2

I have a large, sparse, multidimensional lookup table, where cells contain arrays varying in size from 34 kB to circa 10 MB (essentially one or more elements stored in this bin/bucket/cell). My prototype has dimensions of 30**5=24,300,000, of which only 4,568 cells are non-empty (so it's sparse). Prototype non-empty cells contain structured arrays with sizes between 34 kB and 7.5 MB. At 556 MB, the prototype is easily small enough to fit in memory, but the production version will be a lot larger; maybe 100–1000 times (it is hard to estimate). This growth will be mostly due to increased dimensions, rather than due to the data contained in individual cells. My typical use case is write once (or rarely), read often.

  • I'm currently using a Python dictionary, where the keys are tuples, i.e. db[(29,27,29,29,16)] is a structured numpy.ndarray of around 1 MB. However, as it grows, this won't fit in memory.
  • A natural and easy to implement extension would be the Python shelve module.
  • I think tables is fast, in particular for the write once, read often use case, but I don't think it fits my data structure.
  • Considering that I will always need access only by the tuple index, a very simple way to store it would be to have a directory with some thousands of files with names like entry-29-27-29-29-16, which then stores the numpy.ndarray object in some format (NetCDF, HDF5, npy...).
  • I'm not sure if a classical database would work, considering that the size of the entries varies considerably.

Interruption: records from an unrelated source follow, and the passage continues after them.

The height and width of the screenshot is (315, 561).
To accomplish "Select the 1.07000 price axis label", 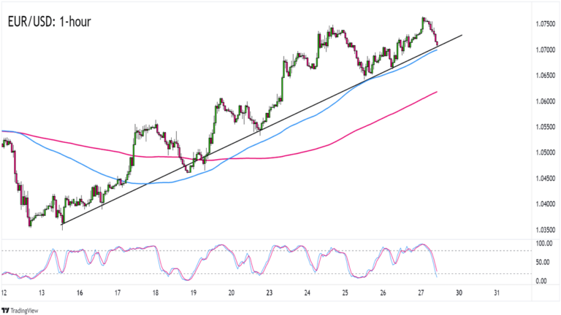I will pyautogui.click(x=545, y=50).
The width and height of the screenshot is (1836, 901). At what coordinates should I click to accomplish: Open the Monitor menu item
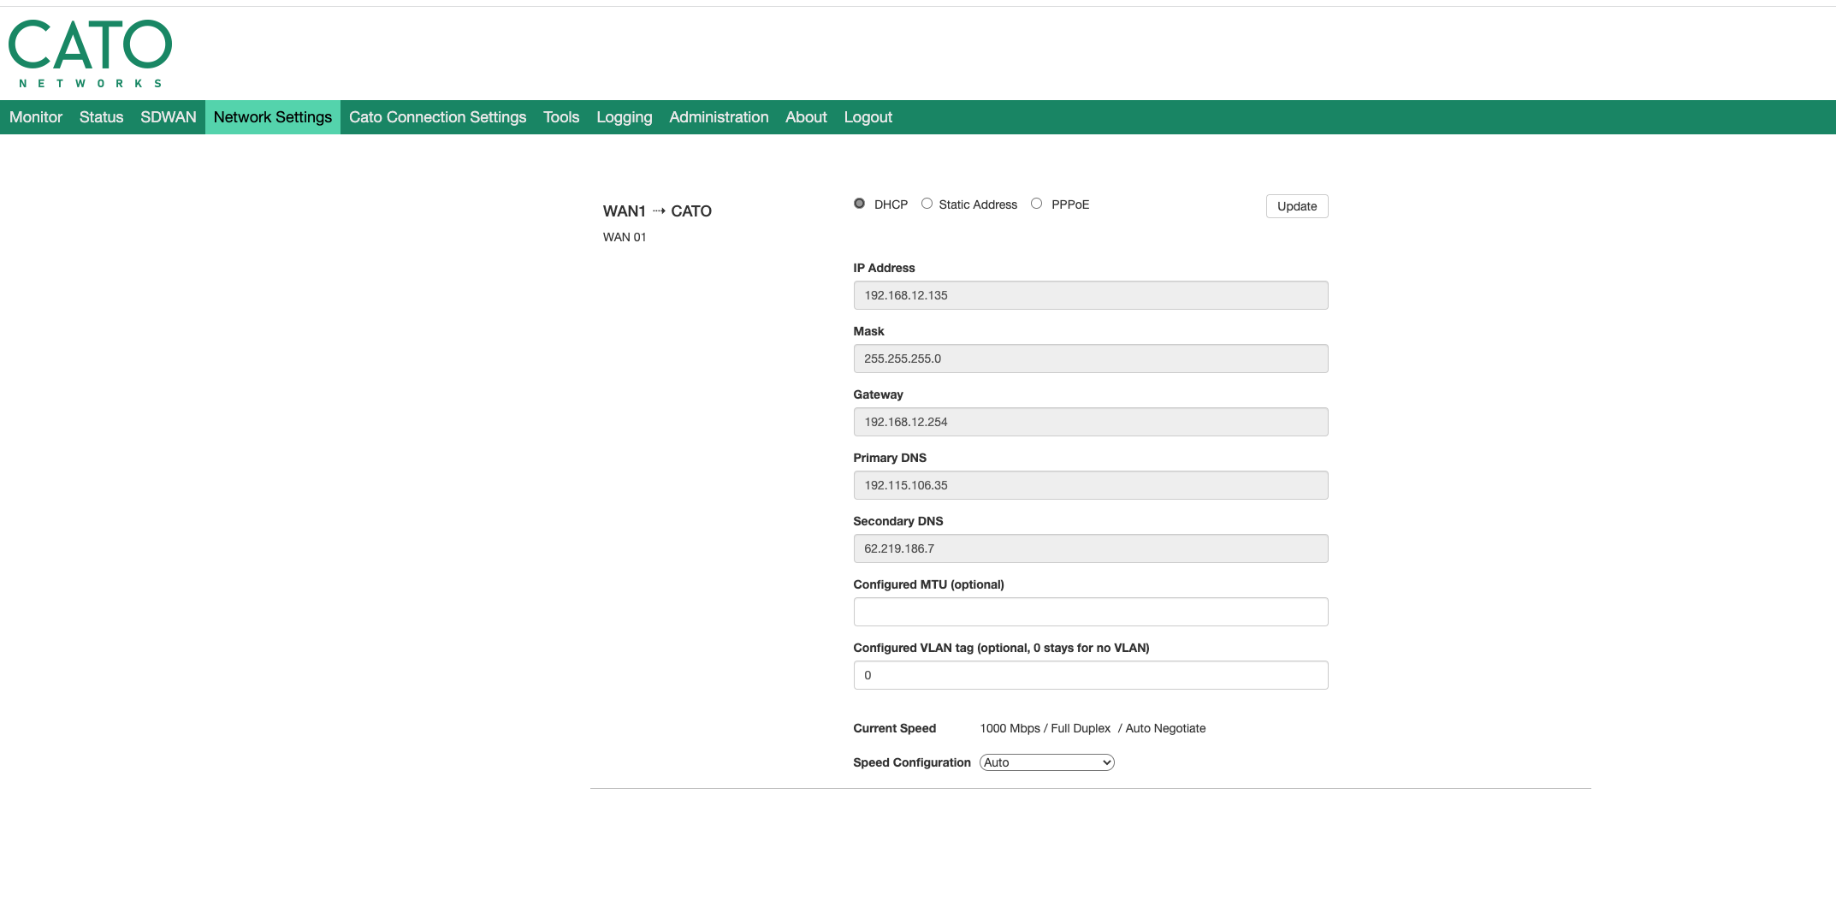pyautogui.click(x=36, y=117)
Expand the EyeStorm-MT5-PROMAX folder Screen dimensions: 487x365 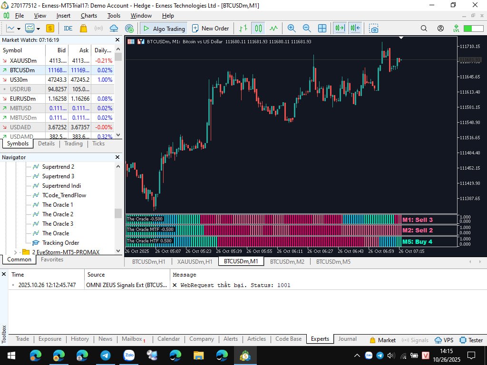pyautogui.click(x=16, y=252)
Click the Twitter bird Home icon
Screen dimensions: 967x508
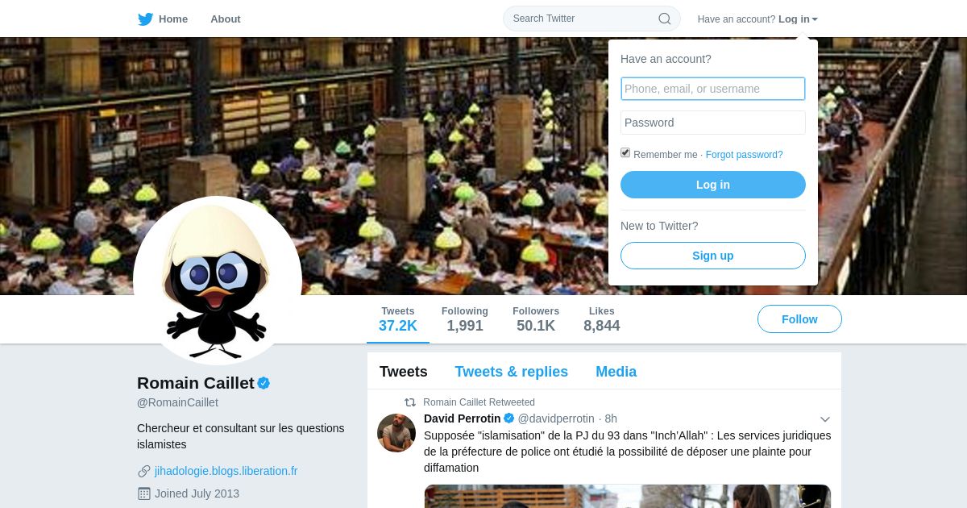click(145, 19)
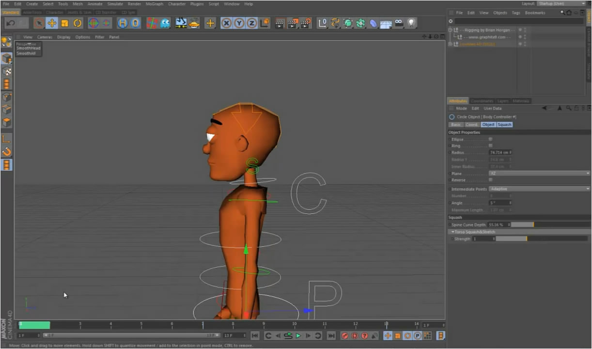Select the Rotate tool in top toolbar

[78, 23]
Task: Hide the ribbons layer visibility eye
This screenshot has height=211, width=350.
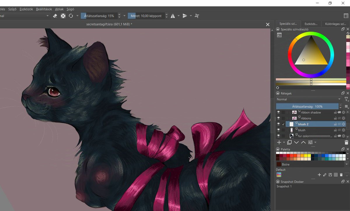Action: click(x=279, y=118)
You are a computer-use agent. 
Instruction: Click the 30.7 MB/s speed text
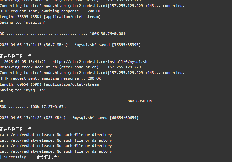click(x=56, y=45)
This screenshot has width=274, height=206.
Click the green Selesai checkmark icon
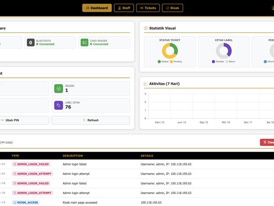[58, 89]
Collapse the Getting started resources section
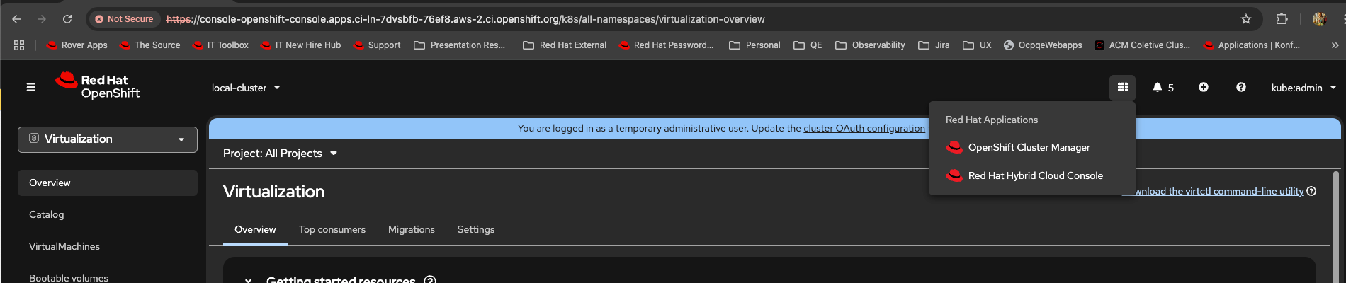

What is a way to store a data structure as described above, that has efficient storage and a fast retrieval of data?

gerrit
  • 24,025
  • 17
  • 97
  • 170

1 Answers1

0

From what I understand, you might want to look at the amazing pandas package, as it has a specific facility for the sparse data structure you've described.

Also, while this stackoverflow post doesn't specifically address sparse data, it's a great description of using pandas for BIG data, which may be of interest.

Best of luck!

Community
  • 1
  • 1
Andy Kubiak
  • 169
  • 6